Jesus’ words are more about us than the circumstances of our lives, the storms we meet. Storms happen. Faith, more faith, better faith, stronger faith, the right kind of faith do not eliminate the storms of our lives. Faith does not change the storm. It changes us. Faith does not take us around the storm but through the storm. Faith allows us to see and know that Jesus is there with us. Faith is what allows us to be still, to be peaceful, in the midst of the storm. It means we do not have to interiorize the storm.
The Spirit of God blows through and within us more mightily than the winds of any storm. The power of God is stronger than any wave that beats against us. The love of God is deeper than any water that threatens to drown us. In every storm Jesus is present and his response is always the same, “Peace! Be still!”

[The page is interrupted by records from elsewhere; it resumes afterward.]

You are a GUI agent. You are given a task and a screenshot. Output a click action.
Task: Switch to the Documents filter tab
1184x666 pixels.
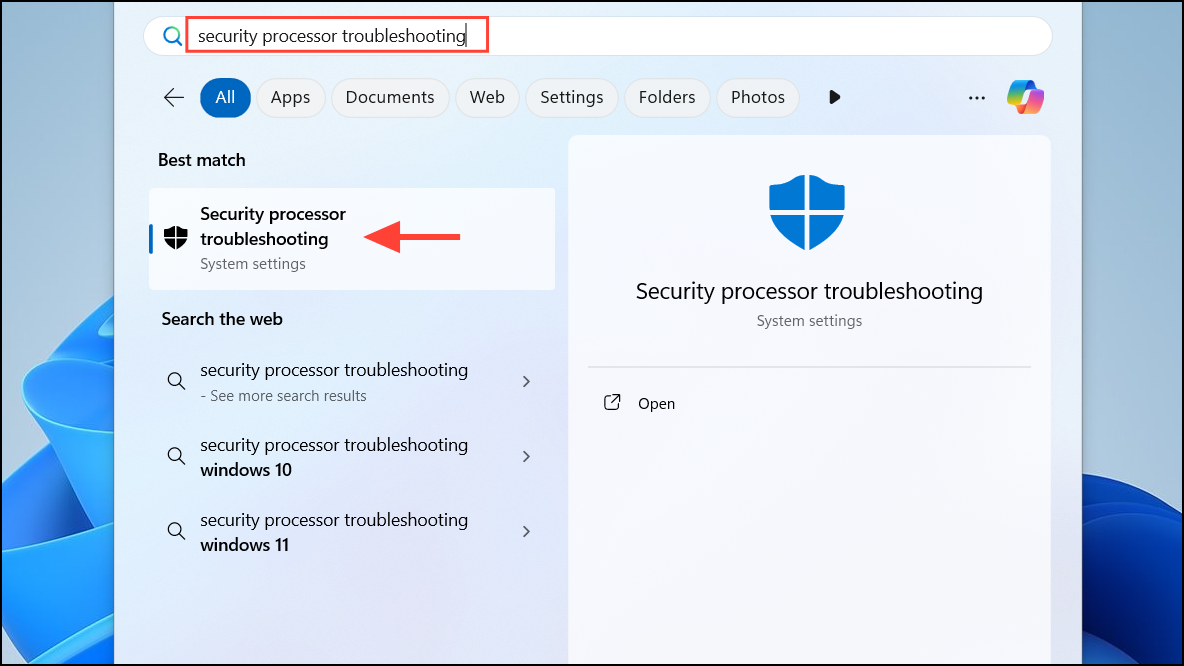[x=390, y=97]
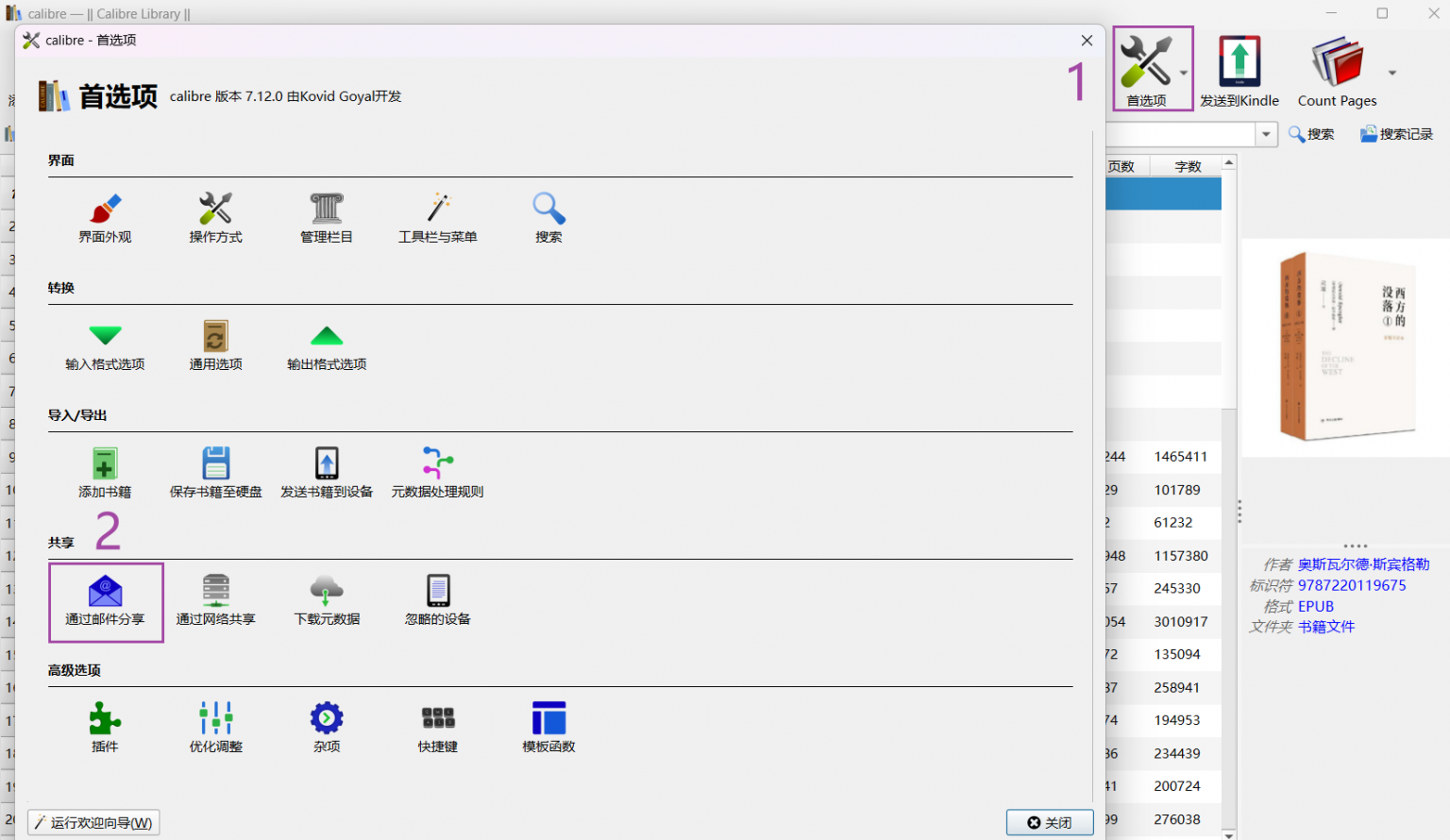Open 保存书籍至硬盘 settings
The height and width of the screenshot is (840, 1450).
point(215,473)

In every storm there are choices to be made. Will we interiorize the storm or Jesus’ peace? Do we put our faith in the power of the storm or in the power of God in Christ?
Selections from Breaking Open the Lectionary: Lectionary Readings in Their Biblical Context for RCIA, Faith Sharing Groups, and Lectors—Cycle B, by Margaret Nutting Ralph, Copyright © 2005 by Margaret Nutting Ralph. Paulist Press, Inc., New York/Mahwah, NJ. Reprinted by permission of Paulist Press, Inc.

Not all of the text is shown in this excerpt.